Napoleon can hang the lights on my tree any time. Taking a typically multilayered solo on “Blue Christmas,” of all things, he knew just when to give the lights a retrograde yank, a sudden plunge or ascent, without crimping the curvature in his garland of variations.

Subtle as Napoleon can be, with his sweet smile and calm demeanor, it’s easy to think of him as the group’s secret weapon. The problem is, these days, the professors are all stealth weapons, subordinating their star power to the benefit of the whole. Pianist Xavier Davis reached into a bag that went much deeper than Santa’s, from lyricism to playfulness to magisterial left-hand “bombs” à la McCoy Tyner. Taking the lead on Vince Guaraldi’s Charlie Brown-y “Christmas Time is Here,” Davis eschewed Guaraldi’s transparent simplicity and dug into a richer subsoil, layering pattern on pattern to weave a mesmerizing tapestry of tones.

Ironically, the only tune of the night that didn’t radiate comfort and joy was Davis’ propulsive, film-noir arrangement of “God Rest Ye Merry Gentlemen.” The song usually evokes a ruddy-cheeked brass band on a street corner, but the urgent pulse of Davis’s version conjured the image of a thief making off with the brass band’s hat full of money and running into the alley, with cops giving chase.

The closest thing to a candied cherry in this exquisitely blended and brandied fruit cake was trombonist Michael Dease.
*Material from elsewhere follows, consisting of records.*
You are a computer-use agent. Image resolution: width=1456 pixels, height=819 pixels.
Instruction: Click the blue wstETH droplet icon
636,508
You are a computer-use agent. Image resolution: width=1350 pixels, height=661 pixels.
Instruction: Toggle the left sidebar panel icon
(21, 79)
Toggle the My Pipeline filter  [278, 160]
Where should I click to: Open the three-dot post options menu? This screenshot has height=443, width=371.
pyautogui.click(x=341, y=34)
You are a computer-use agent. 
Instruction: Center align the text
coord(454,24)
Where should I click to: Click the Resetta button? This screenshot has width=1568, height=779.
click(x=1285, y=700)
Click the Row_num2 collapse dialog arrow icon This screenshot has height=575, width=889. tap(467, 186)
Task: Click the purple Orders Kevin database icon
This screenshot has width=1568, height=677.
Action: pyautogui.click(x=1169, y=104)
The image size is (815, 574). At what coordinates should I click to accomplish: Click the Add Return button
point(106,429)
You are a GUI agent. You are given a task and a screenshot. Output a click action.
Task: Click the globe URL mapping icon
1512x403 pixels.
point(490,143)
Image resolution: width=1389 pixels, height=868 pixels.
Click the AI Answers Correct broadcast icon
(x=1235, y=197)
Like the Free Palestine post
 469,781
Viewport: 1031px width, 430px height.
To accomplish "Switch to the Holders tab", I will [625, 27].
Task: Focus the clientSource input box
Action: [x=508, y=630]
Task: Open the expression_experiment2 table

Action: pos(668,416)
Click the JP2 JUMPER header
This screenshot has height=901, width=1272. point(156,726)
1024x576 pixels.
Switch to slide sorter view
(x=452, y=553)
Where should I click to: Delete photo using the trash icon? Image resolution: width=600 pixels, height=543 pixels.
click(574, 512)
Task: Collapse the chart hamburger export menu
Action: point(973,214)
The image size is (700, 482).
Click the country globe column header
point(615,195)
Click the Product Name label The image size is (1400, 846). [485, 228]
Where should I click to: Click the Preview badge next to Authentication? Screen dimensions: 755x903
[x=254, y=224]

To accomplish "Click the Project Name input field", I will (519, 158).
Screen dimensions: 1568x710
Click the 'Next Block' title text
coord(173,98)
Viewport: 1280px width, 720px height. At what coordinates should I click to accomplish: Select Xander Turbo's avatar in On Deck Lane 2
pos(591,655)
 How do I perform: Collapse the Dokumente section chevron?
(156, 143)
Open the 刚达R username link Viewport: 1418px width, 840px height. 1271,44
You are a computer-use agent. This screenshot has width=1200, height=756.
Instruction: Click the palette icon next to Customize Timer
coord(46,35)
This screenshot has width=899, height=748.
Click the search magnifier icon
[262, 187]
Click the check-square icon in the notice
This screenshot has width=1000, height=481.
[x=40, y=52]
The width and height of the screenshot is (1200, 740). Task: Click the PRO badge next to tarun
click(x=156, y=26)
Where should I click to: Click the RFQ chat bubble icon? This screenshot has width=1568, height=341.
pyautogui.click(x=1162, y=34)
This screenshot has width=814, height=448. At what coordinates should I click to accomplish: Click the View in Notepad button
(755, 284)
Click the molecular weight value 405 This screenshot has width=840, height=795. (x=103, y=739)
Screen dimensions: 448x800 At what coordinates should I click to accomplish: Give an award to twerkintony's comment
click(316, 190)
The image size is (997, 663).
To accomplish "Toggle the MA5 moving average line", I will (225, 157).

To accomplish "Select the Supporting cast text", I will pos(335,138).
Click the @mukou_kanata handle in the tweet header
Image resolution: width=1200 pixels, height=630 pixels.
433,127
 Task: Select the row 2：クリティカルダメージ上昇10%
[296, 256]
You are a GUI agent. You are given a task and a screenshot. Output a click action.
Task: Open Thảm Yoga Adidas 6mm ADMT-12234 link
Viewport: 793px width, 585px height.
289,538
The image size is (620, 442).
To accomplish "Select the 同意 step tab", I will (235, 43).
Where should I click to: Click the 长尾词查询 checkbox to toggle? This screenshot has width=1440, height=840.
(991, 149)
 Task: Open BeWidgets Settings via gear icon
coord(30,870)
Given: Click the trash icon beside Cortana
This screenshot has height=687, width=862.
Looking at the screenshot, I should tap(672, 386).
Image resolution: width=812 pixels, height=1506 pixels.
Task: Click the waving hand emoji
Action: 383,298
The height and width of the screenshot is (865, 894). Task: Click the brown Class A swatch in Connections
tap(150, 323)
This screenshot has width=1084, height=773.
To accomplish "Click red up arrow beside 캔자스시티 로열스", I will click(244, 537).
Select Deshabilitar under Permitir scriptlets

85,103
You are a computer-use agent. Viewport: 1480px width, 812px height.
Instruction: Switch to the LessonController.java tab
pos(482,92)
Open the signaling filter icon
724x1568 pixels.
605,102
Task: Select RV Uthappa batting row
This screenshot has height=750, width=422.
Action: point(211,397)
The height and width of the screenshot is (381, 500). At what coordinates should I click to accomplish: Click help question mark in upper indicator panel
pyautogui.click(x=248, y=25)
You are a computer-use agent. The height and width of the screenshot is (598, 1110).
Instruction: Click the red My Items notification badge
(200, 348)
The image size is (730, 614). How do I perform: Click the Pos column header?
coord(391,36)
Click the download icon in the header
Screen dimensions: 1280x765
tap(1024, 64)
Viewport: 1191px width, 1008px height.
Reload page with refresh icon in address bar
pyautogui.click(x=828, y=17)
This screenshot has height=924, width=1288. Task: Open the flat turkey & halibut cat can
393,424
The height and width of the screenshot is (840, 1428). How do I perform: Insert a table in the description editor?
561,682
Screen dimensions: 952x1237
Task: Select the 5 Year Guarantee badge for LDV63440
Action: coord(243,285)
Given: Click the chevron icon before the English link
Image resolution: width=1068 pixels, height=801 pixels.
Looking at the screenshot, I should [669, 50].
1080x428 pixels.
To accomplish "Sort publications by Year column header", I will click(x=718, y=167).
In the spirit of Santa, Dease freed the fattest sound on the stage from any duty to gravity.

In “Blue Christmas,” Dease built his solo from two or three notes, taking a jolly, raucous roll to the bottom of the chimney and levitating back up like a sprite. He pulled off the acrobatics so deftly he drew a huge grin from Napoleon, to his right, who seemed to be thinking, “So that’s how Santa does it.”

“Blue Christmas” was a stealth stunner all around, starting with a straightup, unison reading of the melody in almost draggy mid-tempo, then refracting into 40 shades of blue. Bassist Rodney Whitaker dug further into the song’s lonely frustration than Elvis Presley ever did, slipping in a quote from “Bye Bye Blackbird” and bursting into a flurry of high-register agitation so raw it made a man in the audience cry “Look out!”

Drummer Randy Gelispie kept the hard bop rolling from decked hall to decked hall, adding subtle, song-specific touches — like the hint of a parade in “Frosty the Snowman” and the popping of chestnuts in “The Christmas Song” — without letting things get corny. Gelispie can adjust his power the same way Superman can range from tearing a freighter in half to rescuing a puppy. For “God Rest Ye Merry Gentlemen,” he stoked up a boiler-room “boom-boom” pulse worthy of John Coltrane’s “Africa Brass.” Then he picked up the brushes and wove wisps of reverence around Whitaker’s soulful arco reading of Bach’s “Jesu, Joy of Man’s Desiring,” in a beautiful trio spotlight with Davis.

Saxophonist Diego Rivera is so strong and eloquent a player, it’s hard to think of him as a secret weapon. But Rivera builds his muscular statements into disciplined columns that hold up the entire edifice. Rivera’s solos were athletic and brainy as ever, and his coda on “The Christmas Song” was a silver droplet of pure, classic beauty.

In such company, a simple hook of a tune like “Jingle Bells” turned into a blistering, blustering sleigh ride in a cloud of crystal flakes, shifting harmonies refracting like colors in prisms of ice. The tune even in medias res — the “dashing through the snow” part — and just kept on dashing.